● **Work instructions**
Retype the data below word for word, leaving out the pictures.

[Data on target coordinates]

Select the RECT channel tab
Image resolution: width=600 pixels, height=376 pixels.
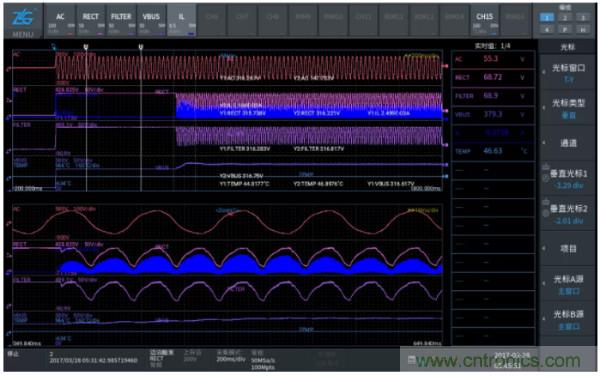[91, 21]
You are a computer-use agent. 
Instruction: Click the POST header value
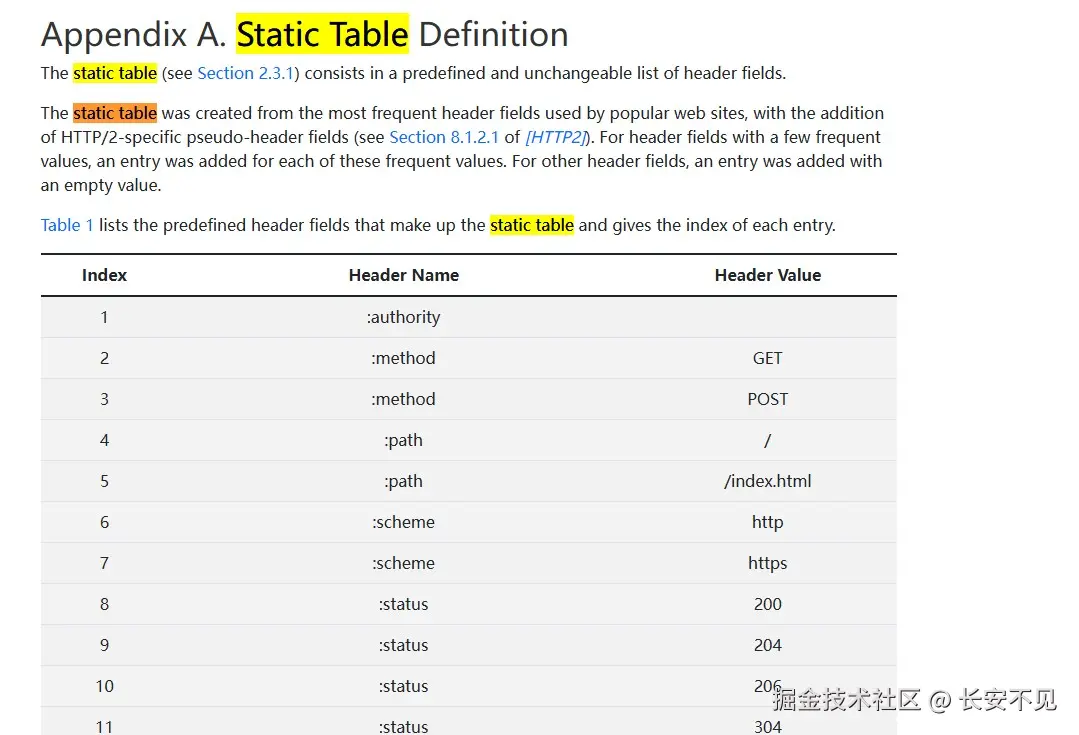767,399
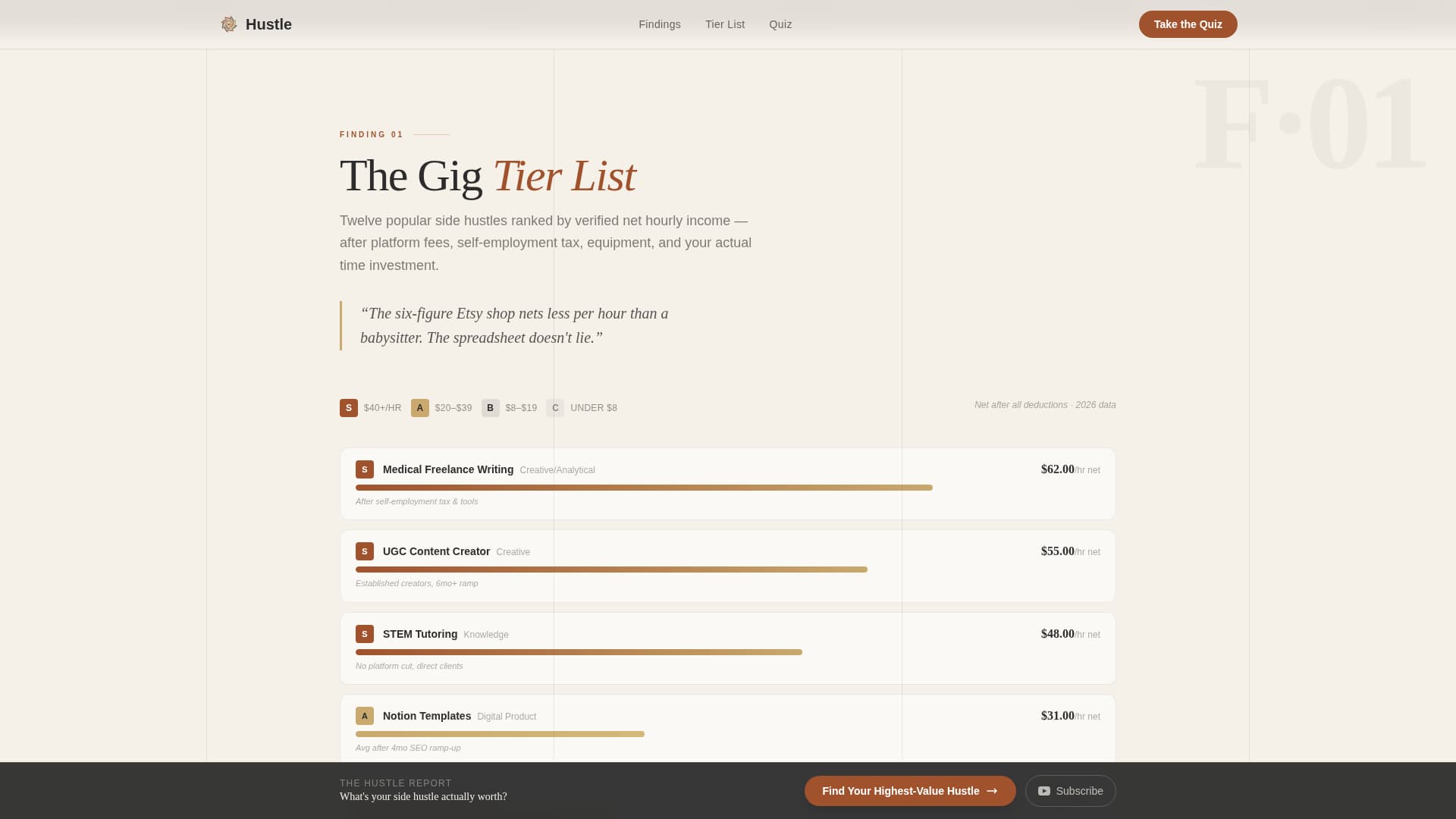Click the S badge next to STEM Tutoring
The image size is (1456, 819).
click(365, 634)
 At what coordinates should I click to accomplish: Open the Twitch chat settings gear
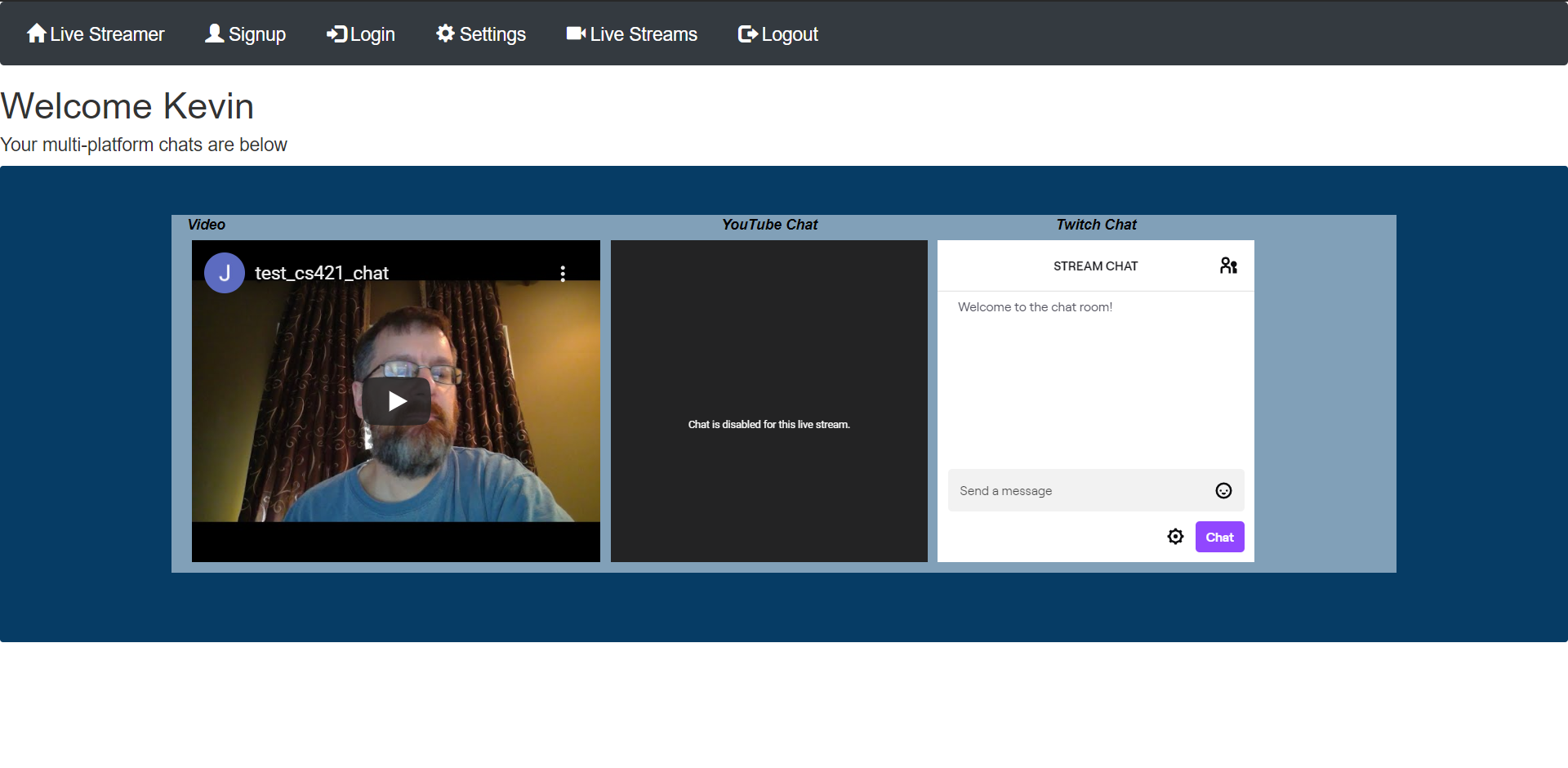[x=1175, y=536]
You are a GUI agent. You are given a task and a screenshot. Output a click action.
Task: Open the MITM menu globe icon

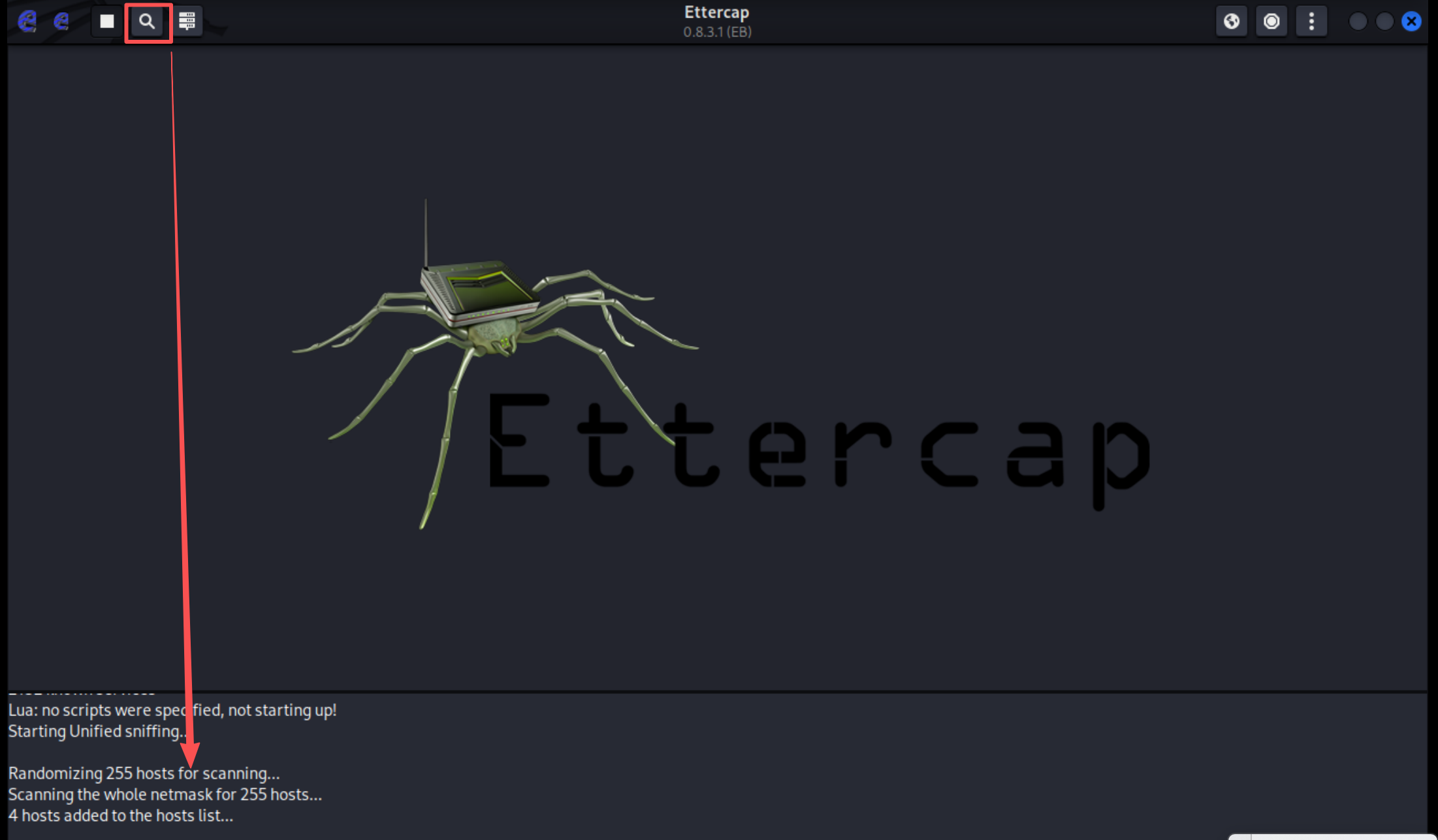pyautogui.click(x=1232, y=22)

● **Task solution**
Select the RECT channel tab
Image resolution: width=600 pixels, height=376 pixels.
[91, 21]
You are a computer-use agent. 
Instruction: Click the POST header value
767,399
Click the S badge next to STEM Tutoring
The image size is (1456, 819).
click(365, 634)
 At what coordinates should I click to accomplish: Open the Twitch chat settings gear
[x=1175, y=536]
You are a GUI agent. You are given a task and a screenshot. Output a click action.
Task: Open the MITM menu globe icon

pyautogui.click(x=1232, y=22)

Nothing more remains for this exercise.